== EXERCISE DETAILS ==
All lines below containing "Select" are to be listed.

== SUPPLIED MATERIAL ==
____________________

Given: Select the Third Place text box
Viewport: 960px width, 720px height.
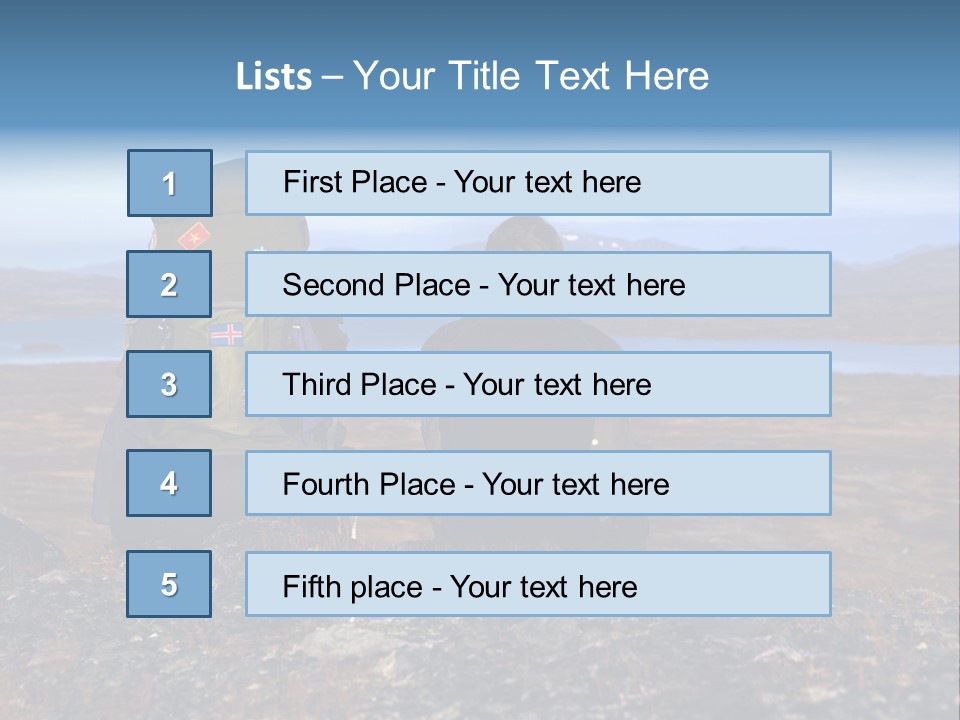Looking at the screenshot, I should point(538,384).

____________________

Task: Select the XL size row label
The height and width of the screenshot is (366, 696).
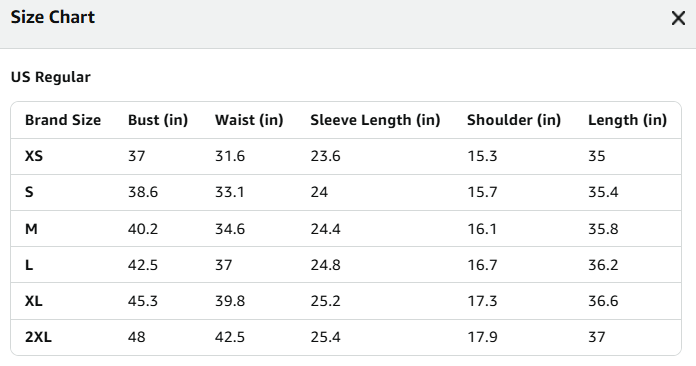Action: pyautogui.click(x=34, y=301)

____________________

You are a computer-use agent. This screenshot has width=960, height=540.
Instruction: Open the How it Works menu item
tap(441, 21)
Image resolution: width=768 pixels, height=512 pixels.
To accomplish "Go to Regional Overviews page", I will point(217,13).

____________________

== SOLVED EXERCISE ==
Given: Select the Third Place text box
Task: Select the XL size row label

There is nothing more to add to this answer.